====== DATA
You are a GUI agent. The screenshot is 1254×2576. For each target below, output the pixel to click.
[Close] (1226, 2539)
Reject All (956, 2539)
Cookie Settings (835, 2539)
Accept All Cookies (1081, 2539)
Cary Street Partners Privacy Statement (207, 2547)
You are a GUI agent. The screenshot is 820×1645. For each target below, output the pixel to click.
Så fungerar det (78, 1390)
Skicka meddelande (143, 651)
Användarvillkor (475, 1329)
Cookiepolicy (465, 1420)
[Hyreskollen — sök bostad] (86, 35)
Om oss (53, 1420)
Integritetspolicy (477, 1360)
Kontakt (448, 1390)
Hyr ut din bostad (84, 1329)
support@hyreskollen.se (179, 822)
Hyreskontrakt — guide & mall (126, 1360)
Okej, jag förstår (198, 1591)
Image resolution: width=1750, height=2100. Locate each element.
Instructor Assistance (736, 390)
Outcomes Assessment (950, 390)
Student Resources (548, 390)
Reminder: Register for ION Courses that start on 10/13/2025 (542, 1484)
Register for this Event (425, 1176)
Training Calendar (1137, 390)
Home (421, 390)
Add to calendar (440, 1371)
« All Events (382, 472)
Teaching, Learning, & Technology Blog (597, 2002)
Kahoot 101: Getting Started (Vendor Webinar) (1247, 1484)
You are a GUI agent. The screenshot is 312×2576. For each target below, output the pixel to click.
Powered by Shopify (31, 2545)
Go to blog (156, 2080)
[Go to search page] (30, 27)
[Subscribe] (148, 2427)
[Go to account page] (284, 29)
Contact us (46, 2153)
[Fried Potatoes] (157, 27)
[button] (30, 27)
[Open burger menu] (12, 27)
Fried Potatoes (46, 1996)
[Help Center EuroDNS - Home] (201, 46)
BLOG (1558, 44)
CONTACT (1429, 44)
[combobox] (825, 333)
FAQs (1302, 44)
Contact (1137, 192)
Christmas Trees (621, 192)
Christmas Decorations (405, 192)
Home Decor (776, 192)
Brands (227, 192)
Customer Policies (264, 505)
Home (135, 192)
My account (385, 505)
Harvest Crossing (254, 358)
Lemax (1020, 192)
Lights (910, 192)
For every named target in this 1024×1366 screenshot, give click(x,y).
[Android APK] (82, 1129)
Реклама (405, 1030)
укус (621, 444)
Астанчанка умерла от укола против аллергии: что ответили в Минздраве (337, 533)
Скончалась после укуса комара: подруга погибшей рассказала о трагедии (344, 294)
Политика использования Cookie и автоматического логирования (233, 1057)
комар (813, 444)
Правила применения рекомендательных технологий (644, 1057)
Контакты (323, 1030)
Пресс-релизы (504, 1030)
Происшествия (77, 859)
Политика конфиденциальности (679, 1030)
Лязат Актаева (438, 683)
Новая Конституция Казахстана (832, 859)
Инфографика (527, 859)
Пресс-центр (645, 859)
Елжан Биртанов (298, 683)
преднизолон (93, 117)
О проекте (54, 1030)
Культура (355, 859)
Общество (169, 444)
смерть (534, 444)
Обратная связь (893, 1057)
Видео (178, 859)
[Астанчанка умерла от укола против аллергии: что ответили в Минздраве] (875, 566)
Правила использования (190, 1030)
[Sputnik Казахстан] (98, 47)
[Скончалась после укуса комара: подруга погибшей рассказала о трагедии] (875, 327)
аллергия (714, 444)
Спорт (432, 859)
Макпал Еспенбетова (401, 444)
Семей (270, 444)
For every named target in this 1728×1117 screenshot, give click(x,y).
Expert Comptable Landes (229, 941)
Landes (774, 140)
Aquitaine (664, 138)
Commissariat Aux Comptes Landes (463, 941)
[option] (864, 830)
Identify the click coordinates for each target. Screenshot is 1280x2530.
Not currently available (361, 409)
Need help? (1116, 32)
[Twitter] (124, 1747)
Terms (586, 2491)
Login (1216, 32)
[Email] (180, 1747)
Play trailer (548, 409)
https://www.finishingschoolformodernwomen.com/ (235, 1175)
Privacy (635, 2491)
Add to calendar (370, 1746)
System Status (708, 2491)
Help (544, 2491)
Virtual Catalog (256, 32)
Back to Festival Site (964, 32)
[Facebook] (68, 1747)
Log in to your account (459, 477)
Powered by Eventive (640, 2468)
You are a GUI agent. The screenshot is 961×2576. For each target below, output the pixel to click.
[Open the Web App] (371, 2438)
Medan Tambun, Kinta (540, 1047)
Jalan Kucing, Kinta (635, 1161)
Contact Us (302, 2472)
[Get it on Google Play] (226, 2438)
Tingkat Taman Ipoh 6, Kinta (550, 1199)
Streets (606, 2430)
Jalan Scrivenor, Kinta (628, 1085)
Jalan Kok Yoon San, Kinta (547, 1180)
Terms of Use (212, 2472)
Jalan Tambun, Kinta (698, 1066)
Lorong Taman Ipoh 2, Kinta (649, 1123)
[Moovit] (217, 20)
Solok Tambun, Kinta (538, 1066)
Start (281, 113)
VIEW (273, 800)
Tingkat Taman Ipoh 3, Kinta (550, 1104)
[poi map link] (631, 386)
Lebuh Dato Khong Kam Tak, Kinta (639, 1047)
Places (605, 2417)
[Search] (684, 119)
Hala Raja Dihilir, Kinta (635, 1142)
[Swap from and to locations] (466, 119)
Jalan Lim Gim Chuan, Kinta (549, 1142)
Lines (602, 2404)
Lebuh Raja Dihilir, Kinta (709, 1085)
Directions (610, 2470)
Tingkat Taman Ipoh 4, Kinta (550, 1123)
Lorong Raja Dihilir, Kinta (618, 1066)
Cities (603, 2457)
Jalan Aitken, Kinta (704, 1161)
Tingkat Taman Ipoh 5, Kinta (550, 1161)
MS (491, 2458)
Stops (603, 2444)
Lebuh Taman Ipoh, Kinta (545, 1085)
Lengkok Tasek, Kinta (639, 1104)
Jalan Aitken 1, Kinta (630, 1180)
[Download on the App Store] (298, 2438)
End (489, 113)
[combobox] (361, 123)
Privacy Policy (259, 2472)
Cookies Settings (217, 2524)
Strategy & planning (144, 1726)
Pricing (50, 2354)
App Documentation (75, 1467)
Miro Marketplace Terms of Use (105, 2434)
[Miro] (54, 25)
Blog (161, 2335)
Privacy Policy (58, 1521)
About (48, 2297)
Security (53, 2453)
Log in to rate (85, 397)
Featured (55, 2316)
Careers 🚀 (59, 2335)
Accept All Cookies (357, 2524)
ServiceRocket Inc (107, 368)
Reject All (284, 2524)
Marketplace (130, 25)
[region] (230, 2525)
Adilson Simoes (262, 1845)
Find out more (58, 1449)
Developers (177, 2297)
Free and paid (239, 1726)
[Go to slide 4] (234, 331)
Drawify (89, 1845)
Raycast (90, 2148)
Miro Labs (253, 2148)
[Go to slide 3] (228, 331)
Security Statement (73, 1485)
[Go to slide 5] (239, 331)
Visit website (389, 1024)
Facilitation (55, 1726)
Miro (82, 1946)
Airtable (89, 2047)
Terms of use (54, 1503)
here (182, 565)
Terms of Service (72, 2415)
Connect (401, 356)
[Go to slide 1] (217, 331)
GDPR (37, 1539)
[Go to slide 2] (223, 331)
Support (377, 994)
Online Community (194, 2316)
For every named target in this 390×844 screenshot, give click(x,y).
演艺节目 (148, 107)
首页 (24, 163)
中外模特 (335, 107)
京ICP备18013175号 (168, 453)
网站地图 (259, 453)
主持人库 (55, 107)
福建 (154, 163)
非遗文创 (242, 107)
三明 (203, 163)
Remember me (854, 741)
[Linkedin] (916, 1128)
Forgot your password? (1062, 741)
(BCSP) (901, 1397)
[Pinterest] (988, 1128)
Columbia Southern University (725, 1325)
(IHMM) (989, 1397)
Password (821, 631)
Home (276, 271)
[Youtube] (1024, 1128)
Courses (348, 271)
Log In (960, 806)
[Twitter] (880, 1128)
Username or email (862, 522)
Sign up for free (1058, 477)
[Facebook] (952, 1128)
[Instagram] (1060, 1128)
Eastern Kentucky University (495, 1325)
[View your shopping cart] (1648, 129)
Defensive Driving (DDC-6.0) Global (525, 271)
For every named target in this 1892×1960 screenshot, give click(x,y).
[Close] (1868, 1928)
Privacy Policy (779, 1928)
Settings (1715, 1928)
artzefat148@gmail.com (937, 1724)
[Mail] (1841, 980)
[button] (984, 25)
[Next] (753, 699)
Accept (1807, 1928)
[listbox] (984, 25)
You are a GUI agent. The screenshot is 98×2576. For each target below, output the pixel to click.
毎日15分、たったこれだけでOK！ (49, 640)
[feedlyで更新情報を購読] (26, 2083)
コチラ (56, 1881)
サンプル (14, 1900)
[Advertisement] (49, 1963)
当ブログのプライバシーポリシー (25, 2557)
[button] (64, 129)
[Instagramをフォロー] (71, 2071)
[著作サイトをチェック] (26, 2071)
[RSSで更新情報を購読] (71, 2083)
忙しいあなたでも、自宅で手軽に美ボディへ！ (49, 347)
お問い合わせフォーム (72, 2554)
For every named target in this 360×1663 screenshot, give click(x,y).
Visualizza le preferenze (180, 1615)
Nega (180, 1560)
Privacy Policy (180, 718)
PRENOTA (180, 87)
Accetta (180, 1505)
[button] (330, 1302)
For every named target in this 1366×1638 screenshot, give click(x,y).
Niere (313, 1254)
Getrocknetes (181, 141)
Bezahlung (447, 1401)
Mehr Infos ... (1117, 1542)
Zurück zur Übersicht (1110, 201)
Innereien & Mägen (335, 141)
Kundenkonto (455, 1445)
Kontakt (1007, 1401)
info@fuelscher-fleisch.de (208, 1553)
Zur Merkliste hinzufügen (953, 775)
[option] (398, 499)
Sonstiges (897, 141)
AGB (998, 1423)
============
ASSIGNED TASK — In the records above, some lines may contain the word "Landes"; copy every one of them.

YOUR SOLUTION —
Expert Comptable Landes (229, 941)
Landes (774, 140)
Commissariat Aux Comptes Landes (463, 941)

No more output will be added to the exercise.